Tina M. Russo said...

Gina, thanks for joining us. Don't know how you balance all the facets of your life, kiddo.

Julie Lessman said...

GINA SAID: Julie, honey, you can pray for me all you want. Have I mentioned I have the spiritual gift of receiving? So if anyone knows anyone who has the spiritual gift of giving, please hook us up.

Gina, honey, just had to let you know that I laughed my guts out over this and then read it to my husband, who couldn't stop laughing either!

Look out, Mary and Ruthy, we have another comedian in the ranks.


Cheryl Wyatt said...

Gina...this was THE most adorable post. Love it!

Cheryl Wyatt

Mary Connealy said...

Hi, Gang, been mostly awol today. It looks like Gina held her own. Good girl Gina. Nice to know I can take a day off making fun of the Seekers and someone is there to step into the breech.

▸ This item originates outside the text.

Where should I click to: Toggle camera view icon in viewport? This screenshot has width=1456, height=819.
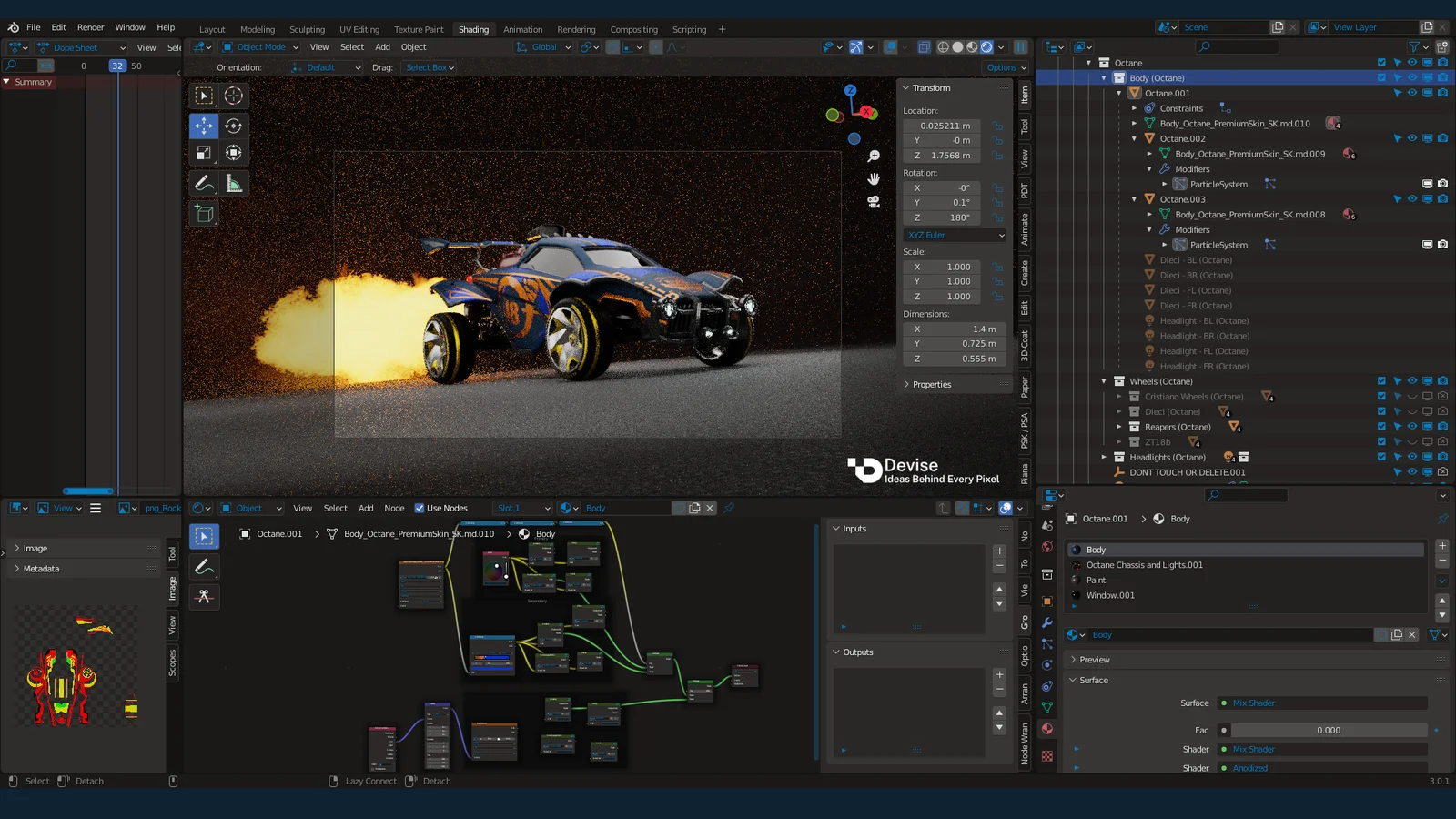874,202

I did get to paint today, so that was productive. No writing though. Frustrating! Now words have cloged on my fingertips and I'll have to run a head and tip cleaner program on myself before I can write clearly again.

Missy Tippens said...

Yay, you, Gina!! :)

Hey, don't worry about the baptizing with spit-up. Holding cute baby was definitly worth it. And the suit cleaned up just fine. (I did stink for a while, though!) :)


Missy Tippens said...

I also meant to say that I, too, think you should be writing romcom! I can imagine you being another Jenny Crusie (one of my favs!)


Janet Dean said...

Fun post, Gina! Sorry I'm late but thanks for sharing your Golden Heart experience a Seekerville!

I had the pleasure twice. Thanks for sharing the fun with us!


Ausjenny said...

ok another question whats romcom?

Katherine Harms said...

Thanks Tina, for pointing me to Writers At Play. This is not the first place I have encountered the breezy initials, aka acronyms. I will certainly keep that reference to help me translate. I have a built-in resistance to the use of naked letters instead of words, because I love words. Since my career before writing was technical consulting, you can probably imagine what an alien world that was for a person who deplored the use of acronyms, and secret jargon, too. But I can live with it if I have a key. Thanks again for helping me out.

Mary Connealy said...

ausjenny, just keep asking questions. I LOVE IT when people ask questions I actually know the answers to.

romcom is romantic comedy.
And I don't know if that's a real term or if we just made it up here today. :)

Ausjenny said...

Thanks Mary so inspy inspirational spy?

Lorna said...

Gina, thank you for sharing your Golden Heart Experience. It was inspiring to read and you made it all sound like so much fun!

Carla Capshaw said...

Hi Gina,

What a great blog. You had me LOL. You write Historicals and RomComs? Is there anything you can't do?